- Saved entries
────────────────────────────────────────

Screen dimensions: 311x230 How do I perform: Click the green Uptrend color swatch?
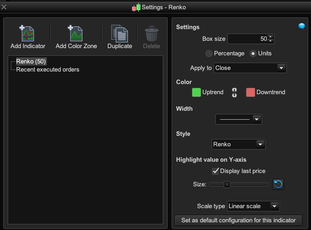196,92
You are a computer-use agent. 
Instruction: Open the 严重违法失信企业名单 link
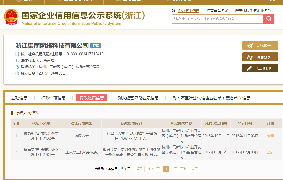[253, 11]
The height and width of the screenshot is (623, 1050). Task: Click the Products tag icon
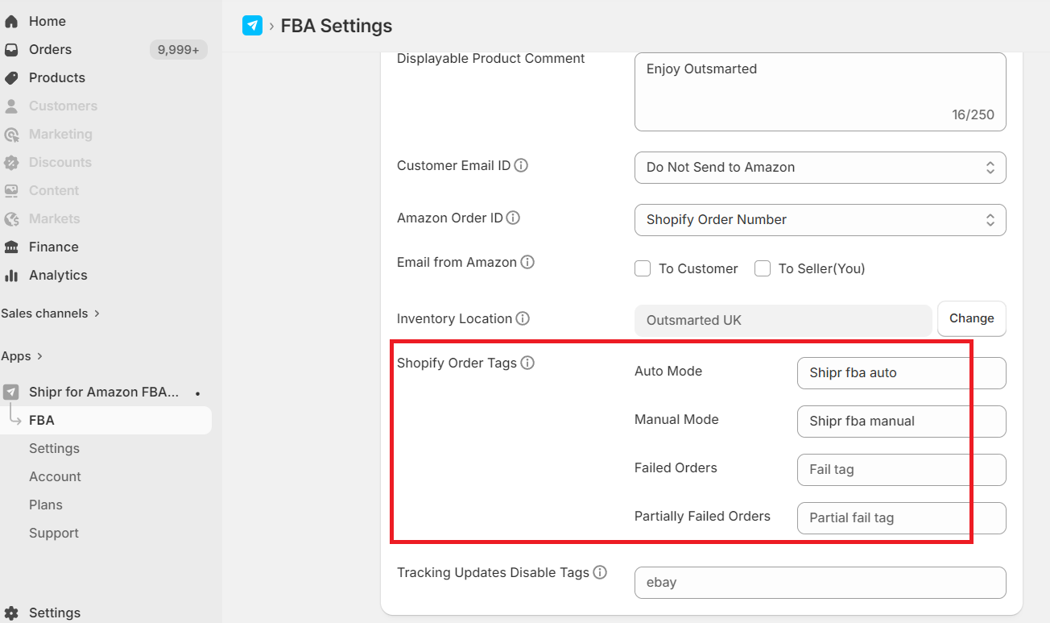coord(11,78)
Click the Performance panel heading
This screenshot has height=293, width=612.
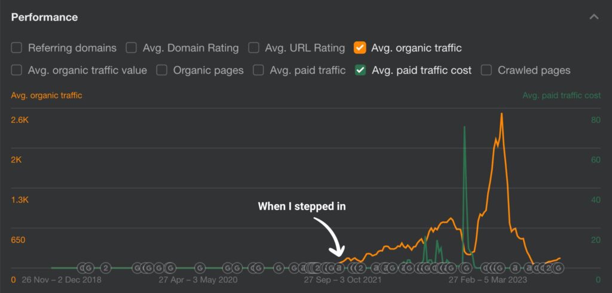pyautogui.click(x=44, y=17)
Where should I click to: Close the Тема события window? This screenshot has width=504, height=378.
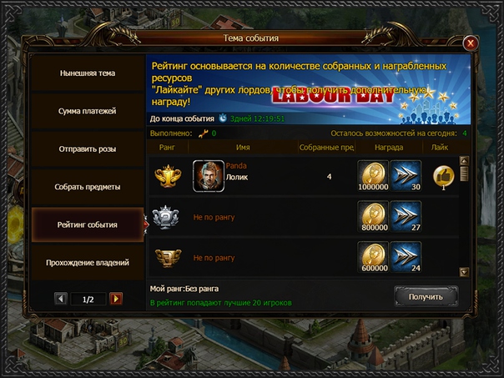[x=471, y=43]
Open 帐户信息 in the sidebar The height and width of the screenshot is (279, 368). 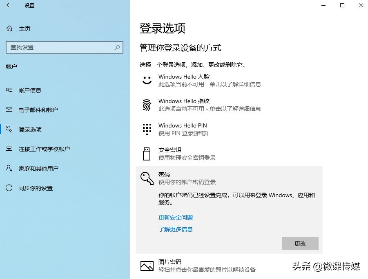coord(30,90)
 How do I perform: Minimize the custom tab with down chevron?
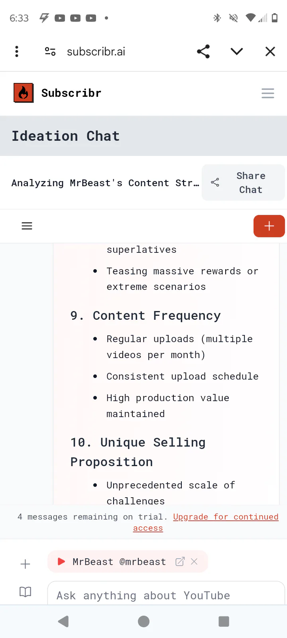(x=237, y=51)
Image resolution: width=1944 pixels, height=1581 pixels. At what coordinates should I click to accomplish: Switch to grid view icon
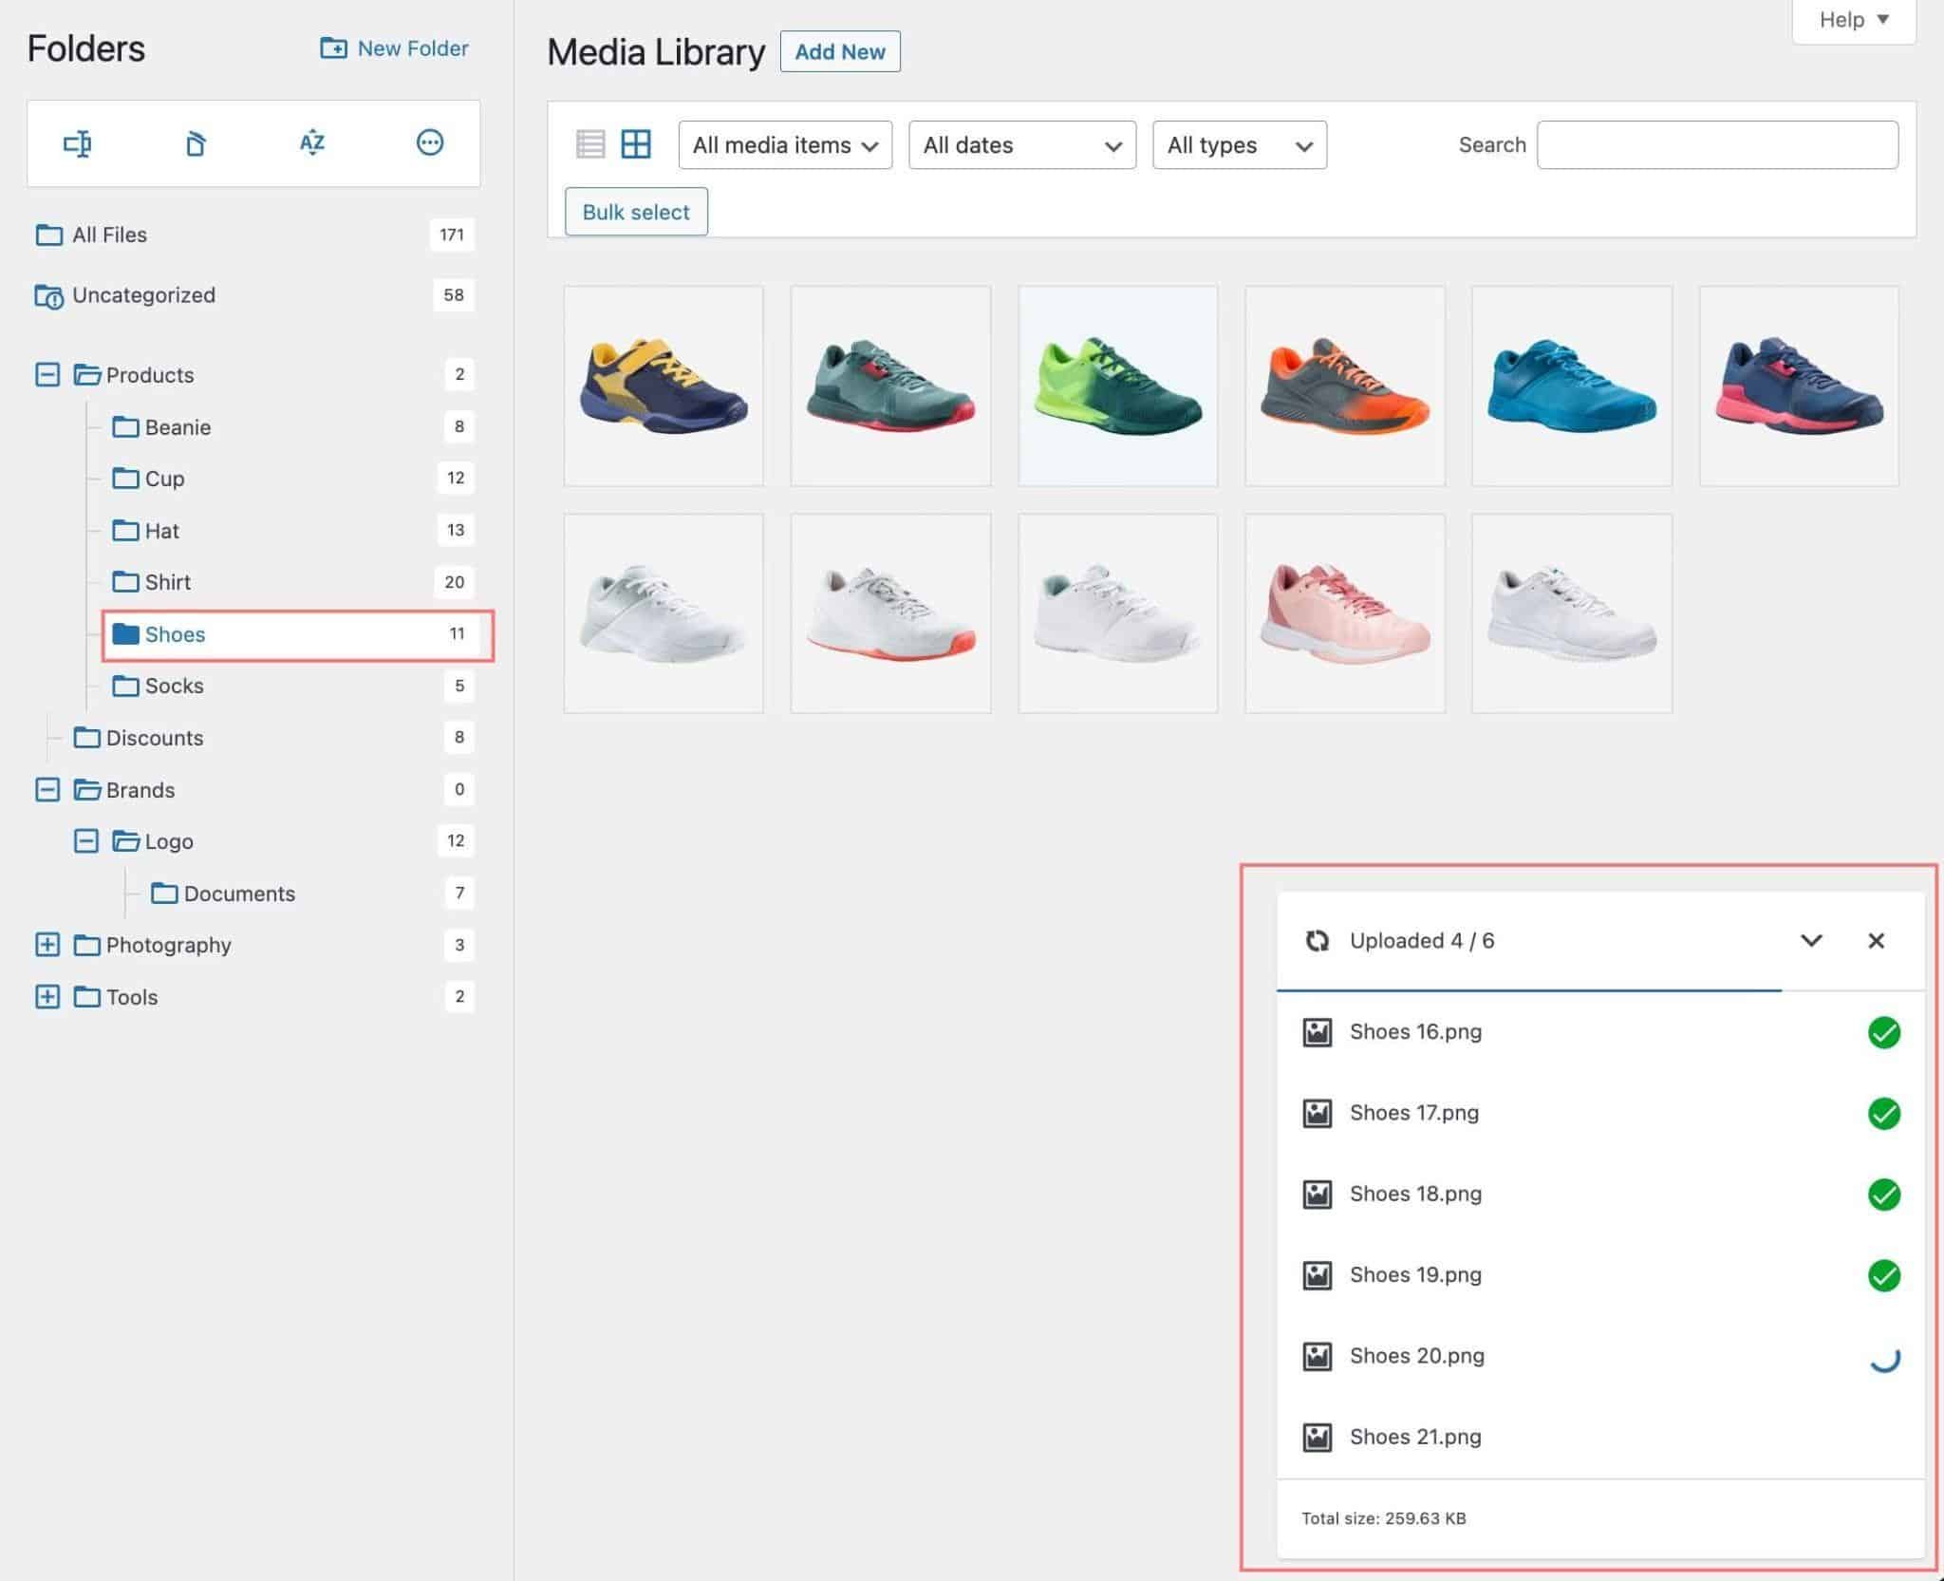click(636, 144)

────────────────────────────────────────

- Task requirements
Please leave out the pictures as you reproduce the lines exactly, from the first line of the entries through the line containing "Click the Performance panel heading".

- Written response
Screen dimensions: 311x230 How do I perform: Click the green Uptrend color swatch?
196,92
You are a computer-use agent. 
Instruction: Open the 严重违法失信企业名单 link
[253, 11]
The height and width of the screenshot is (623, 1050). Task: Click the Products tag icon
coord(11,78)
Click the Performance panel heading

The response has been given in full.